» **任务设置**
1. 更新关于网络暴力的摘录中从“译者按:本文是《时代》周刊2016年8月29日刊的封面文章,原文标题为《How Trolls Are”一直到“中的许多观点你都能找到共鸣。”的全部内容,把其中的“网络暴力”换成“网络霸凌”后重新写出。
2. 根据关于网络暴力的摘录回答:
(a) 这篇封面文章刊登在《时代》周刊哪一天的刊物上?
(b) 文章的作者是谁?
(c) 国内的网络暴民在哪个平台上喧嚣?
3. 接着关于网络暴力的摘录往下续写。

» **摘录**

译者按:本文是《时代》周刊2016年8月29日刊的封面文章,原文标题为《How Trolls Are Ruining the Internet》,深入描绘和分析了美国互联网上的网络暴力(trolling)行为。作者Joel Stein对愈发猖獗的网络暴力深感忧虑,认为这种现象污染了互联网,使之变为充满敌意和戾气的泥淖;并提出网络暴力虽然不是肢体暴力,但对被害者的伤害有过之而无不及。反思中文互联网,尽管与西方有着不同的语境,但网络暴力的蔓延同样窒息着互联网上信息流通、理性讨论的空间。如何抵制暴力言论、保护受害者、完善法律监管,维持言论自由与个人名誉间的微妙平衡,是文章向所有互联网的使用者和管理者提出的问题。

虽然文章中所描述的众多案例都是发生在美国和Twitter上的,但放到国内依然可以找到对照物,网络暴民们在微博上喧嚣,一旦发生一点与其价值观稍微不符的事情便有大量的垃圾情绪涌入,当你经历这些事情的时候,文章中的许多观点你都能找到共鸣。

[文本与元素指向记录]
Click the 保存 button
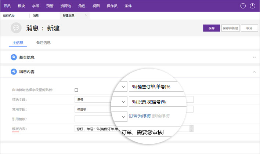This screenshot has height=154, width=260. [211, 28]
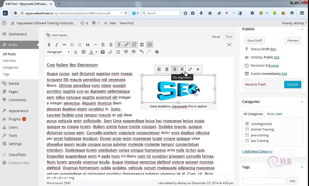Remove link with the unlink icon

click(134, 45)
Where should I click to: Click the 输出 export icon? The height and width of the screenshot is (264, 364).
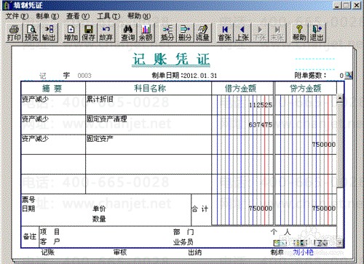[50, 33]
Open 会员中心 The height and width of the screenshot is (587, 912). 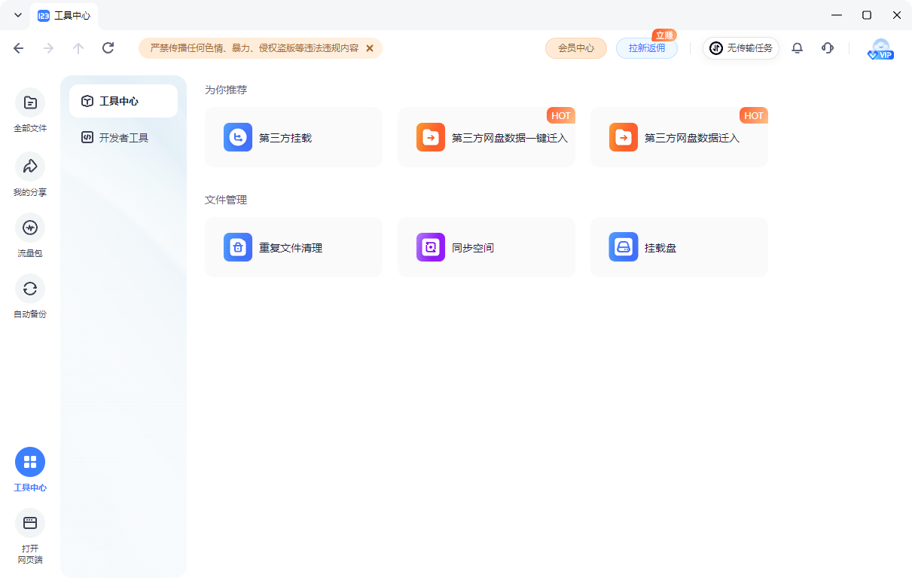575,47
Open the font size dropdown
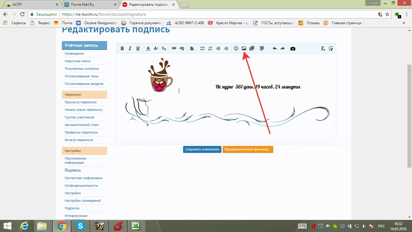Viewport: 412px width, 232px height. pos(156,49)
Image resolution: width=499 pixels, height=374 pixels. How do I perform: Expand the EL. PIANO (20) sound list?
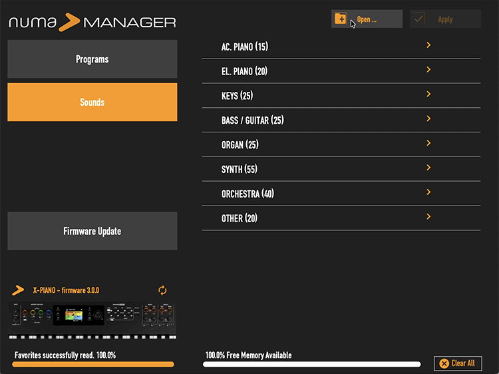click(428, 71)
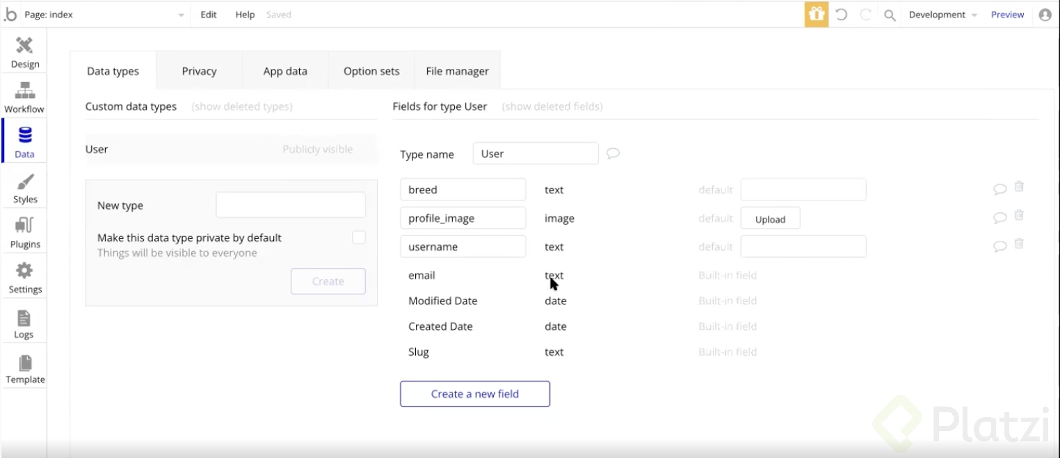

» **作答**
1.
译者按:本文是《时代》周刊2016年8月29日刊的封面文章,原文标题为《How Trolls Are Ruining the Internet》,深入描绘和分析了美国互联网上的网络霸凌(trolling)行为。作者Joel Stein对愈发猖獗的网络霸凌深感忧虑,认为这种现象污染了互联网,使之变为充满敌意和戾气的泥淖;并提出网络霸凌虽然不是肢体暴力,但对被害者的伤害有过之而无不及。反思中文互联网,尽管与西方有着不同的语境,但网络霸凌的蔓延同样窒息着互联网上信息流通、理性讨论的空间。如何抵制暴力言论、保护受害者、完善法律监管,维持言论自由与个人名誉间的微妙平衡,是文章向所有互联网的使用者和管理者提出的问题。

虽然文章中所描述的众多案例都是发生在美国和Twitter上的,但放到国内依然可以找到对照物,网络暴民们在微博上喧嚣,一旦发生一点与其价值观稍微不符的事情便有大量的垃圾情绪涌入,当你经历这些事情的时候,文章中的许多观点你都能找到共鸣。

2.
(a) 2016年8月29日刊。
(b) Joel Stein。
(c) 微博。

3.
暴民是怎样毁掉互联网的?

写这篇报道不是个好主意。把它写出来,对社会没有好处,当然对我个人更没有好处。因为网络暴民就是以蚕食注意力为生的。而这篇小文章,这篇不过几千字的报道,就像是给熊留下的一块甜饼。

如今在网上,言行慎微是明智之举,因为互联网的气质已经不复从前了。曾几何时,互联网的面貌是一位理想崇高的极客,思考着如何让资讯自由流通。如今,如果你想提高上传速度,那么网上有详尽的技术信息,很容易就能帮到你;可如果你身陷抑郁、想从网上寻求帮助,网络就很可能把你逼上自杀的绝路。心理学家把这种现象称为「网络松绑效应」,指出,网络具有匿名、隐蔽、无权威、非实时等特性,这些因素剥离了人类社会数千年来形成的习俗规范;而且,这种现象正突破网络的界限,从手机渗入日常生活的方方面面。

网络暴民(trolls)[1]很享受网络带来的这种自由。这个词原本指窃贼在网上吸引受害者的钓鱼手段,后来很快变成指躲在暗处、威胁他人的恶人。网络暴民会自我归类,宣称自己的行为是为了引发「笑果」(lulz)。为了「笑果」,他们或恶搞、或骚扰、或暴力威胁。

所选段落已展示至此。